Civility in Chinese Society: The People’s Republic of China 

Speaker: David SCHAK  
(Adjunct Associate Professor, Department of Asian Studies and International Business Griffith University)  
Time: 12:30 p.m., Friday, 5 September 2014  
Venue: Room 12 Humanities Building, New Asia College, CUHK 


Professor David Schak
Professor David Schak’s presentation compared the development of civility in Taiwan and the PRC with an aim to understand the conditions under which civility develops in a society (details).
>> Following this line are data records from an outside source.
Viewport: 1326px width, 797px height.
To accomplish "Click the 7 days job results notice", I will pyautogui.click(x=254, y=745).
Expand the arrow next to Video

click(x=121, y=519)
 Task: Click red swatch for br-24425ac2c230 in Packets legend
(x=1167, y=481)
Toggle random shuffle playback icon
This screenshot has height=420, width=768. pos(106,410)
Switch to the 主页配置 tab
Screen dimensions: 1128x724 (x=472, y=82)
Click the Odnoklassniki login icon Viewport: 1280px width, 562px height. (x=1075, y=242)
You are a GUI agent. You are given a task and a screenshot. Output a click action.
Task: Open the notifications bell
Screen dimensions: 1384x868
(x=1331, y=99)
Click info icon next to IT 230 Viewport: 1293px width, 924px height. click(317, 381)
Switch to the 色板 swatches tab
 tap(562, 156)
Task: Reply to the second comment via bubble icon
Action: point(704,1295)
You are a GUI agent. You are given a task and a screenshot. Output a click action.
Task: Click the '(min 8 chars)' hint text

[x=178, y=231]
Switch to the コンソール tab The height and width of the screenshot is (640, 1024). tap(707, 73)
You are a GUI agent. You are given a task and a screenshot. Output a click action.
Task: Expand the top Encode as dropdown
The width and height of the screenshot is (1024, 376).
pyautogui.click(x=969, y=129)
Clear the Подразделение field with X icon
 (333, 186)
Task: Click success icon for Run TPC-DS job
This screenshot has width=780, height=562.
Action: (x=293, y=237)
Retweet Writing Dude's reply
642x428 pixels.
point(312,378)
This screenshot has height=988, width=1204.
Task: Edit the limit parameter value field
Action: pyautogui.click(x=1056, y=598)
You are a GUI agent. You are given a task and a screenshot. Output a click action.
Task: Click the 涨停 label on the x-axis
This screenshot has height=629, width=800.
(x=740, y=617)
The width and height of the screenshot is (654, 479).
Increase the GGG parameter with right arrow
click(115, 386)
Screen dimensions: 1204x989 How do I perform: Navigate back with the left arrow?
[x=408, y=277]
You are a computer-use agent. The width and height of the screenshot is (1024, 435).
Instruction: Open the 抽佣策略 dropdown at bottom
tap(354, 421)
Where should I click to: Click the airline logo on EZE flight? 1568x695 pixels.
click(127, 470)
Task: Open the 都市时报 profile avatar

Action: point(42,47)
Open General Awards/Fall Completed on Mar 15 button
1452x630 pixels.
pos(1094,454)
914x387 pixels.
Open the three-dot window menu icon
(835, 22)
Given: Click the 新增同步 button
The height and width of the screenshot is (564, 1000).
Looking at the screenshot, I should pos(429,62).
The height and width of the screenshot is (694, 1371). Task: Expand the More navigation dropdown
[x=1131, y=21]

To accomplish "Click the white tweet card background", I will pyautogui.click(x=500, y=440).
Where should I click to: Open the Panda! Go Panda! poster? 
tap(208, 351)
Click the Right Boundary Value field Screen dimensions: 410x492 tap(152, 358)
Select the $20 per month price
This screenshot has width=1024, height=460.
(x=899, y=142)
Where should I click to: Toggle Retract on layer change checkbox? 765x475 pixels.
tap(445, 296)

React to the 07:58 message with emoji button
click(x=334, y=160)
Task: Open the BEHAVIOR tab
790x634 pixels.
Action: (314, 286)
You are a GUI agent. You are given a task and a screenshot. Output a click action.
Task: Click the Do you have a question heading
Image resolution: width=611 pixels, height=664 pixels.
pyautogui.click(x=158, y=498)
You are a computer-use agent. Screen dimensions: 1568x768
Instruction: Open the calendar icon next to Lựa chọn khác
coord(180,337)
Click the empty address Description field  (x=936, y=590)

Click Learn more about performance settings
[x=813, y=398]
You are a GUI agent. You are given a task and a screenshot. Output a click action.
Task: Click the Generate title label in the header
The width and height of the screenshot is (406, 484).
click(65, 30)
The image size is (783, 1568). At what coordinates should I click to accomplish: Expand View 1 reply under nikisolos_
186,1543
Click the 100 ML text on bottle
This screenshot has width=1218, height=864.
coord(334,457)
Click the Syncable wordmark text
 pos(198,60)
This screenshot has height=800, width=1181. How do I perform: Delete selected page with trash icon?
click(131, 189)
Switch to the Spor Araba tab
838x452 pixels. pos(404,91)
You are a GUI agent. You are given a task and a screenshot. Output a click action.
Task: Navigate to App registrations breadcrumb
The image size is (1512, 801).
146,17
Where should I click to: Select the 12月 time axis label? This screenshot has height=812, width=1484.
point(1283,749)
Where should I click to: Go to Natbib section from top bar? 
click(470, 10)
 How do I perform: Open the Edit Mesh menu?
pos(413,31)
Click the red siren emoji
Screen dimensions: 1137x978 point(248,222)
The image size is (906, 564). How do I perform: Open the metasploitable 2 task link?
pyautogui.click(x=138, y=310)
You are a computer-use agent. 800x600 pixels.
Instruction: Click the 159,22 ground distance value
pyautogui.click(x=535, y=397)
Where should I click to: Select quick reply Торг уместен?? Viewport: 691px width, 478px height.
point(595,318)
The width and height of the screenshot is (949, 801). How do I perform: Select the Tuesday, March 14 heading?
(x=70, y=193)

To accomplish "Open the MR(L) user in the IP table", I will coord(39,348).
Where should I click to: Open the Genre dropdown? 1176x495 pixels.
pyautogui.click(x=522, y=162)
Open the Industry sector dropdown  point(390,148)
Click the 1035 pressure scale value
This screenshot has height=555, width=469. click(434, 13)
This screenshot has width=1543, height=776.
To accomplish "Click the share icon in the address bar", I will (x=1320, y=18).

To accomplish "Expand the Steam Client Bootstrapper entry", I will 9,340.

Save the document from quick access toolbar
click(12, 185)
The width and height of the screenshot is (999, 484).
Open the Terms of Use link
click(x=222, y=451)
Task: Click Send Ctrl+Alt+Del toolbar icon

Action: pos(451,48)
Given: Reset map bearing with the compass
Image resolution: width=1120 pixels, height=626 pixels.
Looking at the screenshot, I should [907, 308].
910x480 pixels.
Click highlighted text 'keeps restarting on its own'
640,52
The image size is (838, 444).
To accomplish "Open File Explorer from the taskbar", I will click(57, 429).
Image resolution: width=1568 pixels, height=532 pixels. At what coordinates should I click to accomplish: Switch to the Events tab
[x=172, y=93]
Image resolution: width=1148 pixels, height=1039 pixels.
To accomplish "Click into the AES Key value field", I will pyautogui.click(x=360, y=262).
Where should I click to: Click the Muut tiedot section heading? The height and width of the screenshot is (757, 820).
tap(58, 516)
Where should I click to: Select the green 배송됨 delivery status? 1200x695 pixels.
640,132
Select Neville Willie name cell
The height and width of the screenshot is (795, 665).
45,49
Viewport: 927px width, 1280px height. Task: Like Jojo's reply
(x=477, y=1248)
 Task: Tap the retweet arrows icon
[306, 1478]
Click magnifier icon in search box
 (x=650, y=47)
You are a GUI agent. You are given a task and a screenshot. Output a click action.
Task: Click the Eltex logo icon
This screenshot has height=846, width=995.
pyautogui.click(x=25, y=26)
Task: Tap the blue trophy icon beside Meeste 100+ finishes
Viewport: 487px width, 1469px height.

Prof. Schak said there are two aspects to civility: being considerate to others, including strangers, and having a stakeholder relationship with the public sphere. He said civility is quite wide-ranging, and even includes how people treat animals. He suggested that civility in Chinese society is influenced by the “Differentiated Mode of Association” (差序格局). In his research, he studied citizens’ civility by talking to people and observing their behavior, especially the behaviors named in civility campaigns, including littering, spitting, smoking, queuing and the treatment of strangers.

Professor David Schak
 Prof. Schak argued that the cultural background for civility in Taiwan and People’s Republic of China are similar. Both societies also used various campaigns to promote civility from the 1930s, from the New Life Movement to the “Five Stresses, Four Beauties, Three Loves” campaign, but top down campaigns did not work. He noted that there was a significant increase in civility in Taiwan starting the early 1990s, a change that was only partly due to democratization. He concluded that democracy was helpful but not necessary for civility, but good governance was important. There was no sufficient condition, but two necessary ones: a desire for civility and a critical mass of post-industrial values.

The attendants
Many interesting questions were asked in the Q&A section. Some participants shared their personal observations of littering in Japan, Hong Kong and Taiwan, and asked whether Prof. Schak considers civilityto be a linear process like evolutionary theory, but Dr. Schak argued that a society lacking civility is a society where the strong prey on the weak. Some other participants asked whether Prof. Schak thought there could be “too much civility” such that it could harm society, but Dr. Schak said he could not imagine that.